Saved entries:
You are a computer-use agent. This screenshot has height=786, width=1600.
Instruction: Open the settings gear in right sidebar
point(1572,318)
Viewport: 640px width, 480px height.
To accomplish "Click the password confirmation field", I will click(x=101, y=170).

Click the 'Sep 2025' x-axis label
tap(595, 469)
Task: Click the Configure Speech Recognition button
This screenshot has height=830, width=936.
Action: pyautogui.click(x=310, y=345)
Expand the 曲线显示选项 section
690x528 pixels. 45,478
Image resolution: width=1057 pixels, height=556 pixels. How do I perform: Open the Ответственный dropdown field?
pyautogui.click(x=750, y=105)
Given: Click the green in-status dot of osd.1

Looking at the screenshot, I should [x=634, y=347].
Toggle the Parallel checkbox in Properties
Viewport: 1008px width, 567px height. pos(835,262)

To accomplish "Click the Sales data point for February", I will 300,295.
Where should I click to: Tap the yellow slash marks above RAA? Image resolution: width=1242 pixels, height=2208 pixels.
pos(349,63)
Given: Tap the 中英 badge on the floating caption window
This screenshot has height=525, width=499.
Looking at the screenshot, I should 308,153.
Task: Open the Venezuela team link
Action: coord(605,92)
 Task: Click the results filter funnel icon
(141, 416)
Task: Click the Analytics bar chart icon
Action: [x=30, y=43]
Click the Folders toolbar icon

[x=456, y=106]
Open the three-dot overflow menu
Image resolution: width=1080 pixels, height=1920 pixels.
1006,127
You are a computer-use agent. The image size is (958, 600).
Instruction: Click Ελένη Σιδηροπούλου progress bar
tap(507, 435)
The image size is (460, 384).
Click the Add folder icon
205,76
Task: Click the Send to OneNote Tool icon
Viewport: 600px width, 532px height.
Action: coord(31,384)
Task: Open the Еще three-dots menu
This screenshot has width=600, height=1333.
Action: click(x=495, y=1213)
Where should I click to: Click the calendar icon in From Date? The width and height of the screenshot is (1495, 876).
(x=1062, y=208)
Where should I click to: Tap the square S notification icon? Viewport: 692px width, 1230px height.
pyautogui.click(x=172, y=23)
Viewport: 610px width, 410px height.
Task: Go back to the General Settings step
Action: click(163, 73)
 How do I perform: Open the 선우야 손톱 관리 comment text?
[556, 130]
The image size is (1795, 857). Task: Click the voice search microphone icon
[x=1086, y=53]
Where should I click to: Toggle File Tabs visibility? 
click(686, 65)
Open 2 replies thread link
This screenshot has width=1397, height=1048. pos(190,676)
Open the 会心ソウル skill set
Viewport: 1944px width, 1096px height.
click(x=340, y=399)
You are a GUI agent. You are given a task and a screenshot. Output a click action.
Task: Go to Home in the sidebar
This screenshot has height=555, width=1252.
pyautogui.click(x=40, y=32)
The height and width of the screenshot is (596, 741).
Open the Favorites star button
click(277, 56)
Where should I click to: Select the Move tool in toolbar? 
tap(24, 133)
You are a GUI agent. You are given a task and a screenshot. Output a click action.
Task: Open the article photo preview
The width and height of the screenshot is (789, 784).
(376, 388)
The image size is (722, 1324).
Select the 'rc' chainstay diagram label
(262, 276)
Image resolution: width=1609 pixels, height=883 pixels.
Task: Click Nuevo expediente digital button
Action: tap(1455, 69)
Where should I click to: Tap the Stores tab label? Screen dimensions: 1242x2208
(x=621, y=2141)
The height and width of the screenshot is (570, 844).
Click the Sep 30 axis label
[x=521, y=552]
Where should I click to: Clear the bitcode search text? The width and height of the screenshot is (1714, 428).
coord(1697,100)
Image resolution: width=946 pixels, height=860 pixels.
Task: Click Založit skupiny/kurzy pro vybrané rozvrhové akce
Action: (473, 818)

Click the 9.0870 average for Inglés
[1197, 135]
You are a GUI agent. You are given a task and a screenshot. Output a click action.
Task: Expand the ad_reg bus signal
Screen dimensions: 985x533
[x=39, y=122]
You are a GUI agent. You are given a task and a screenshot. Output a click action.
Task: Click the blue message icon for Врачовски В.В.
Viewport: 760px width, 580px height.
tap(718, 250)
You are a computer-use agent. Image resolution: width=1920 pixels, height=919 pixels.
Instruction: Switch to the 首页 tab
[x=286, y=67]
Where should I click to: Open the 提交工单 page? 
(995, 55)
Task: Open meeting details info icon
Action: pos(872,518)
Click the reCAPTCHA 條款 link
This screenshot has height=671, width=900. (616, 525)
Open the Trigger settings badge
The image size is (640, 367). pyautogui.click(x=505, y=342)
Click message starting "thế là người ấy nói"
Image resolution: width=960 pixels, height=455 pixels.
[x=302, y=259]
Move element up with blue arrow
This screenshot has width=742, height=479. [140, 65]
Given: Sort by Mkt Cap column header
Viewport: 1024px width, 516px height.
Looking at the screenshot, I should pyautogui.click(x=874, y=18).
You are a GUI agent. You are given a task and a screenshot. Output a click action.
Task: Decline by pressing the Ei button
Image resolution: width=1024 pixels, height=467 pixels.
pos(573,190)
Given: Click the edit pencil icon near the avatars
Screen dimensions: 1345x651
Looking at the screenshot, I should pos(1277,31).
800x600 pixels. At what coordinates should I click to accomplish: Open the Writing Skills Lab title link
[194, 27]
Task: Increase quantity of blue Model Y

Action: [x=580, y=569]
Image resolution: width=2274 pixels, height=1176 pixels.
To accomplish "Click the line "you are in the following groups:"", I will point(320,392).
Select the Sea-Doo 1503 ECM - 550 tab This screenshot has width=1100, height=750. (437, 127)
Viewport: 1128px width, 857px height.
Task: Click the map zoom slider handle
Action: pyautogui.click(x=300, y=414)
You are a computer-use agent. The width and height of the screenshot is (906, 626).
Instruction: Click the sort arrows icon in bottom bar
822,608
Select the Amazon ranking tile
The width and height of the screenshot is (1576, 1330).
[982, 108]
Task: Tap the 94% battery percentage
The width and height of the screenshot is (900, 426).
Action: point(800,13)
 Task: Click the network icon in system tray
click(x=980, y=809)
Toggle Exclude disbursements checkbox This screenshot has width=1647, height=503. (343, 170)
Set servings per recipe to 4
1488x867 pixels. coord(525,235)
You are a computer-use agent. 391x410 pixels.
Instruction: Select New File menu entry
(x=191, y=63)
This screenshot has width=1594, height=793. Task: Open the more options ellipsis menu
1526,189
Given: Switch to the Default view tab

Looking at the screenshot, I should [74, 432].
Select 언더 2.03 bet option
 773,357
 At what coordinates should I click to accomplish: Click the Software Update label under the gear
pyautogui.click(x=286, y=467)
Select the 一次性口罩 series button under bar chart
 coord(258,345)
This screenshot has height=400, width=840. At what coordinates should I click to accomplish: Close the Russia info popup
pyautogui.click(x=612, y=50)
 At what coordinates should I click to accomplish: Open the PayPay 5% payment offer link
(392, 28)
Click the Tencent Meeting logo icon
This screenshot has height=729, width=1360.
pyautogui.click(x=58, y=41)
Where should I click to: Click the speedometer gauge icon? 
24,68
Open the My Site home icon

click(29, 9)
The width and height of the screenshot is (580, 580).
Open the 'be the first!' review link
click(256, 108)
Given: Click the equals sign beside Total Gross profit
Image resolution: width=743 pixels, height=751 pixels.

TASK TO CARRY OUT>
Would you report every line of the entries above containing the word "three"?

RESPONSE TO THIS EXERCISE>
Open the three-dot overflow menu
Task: Open the Еще three-dots menu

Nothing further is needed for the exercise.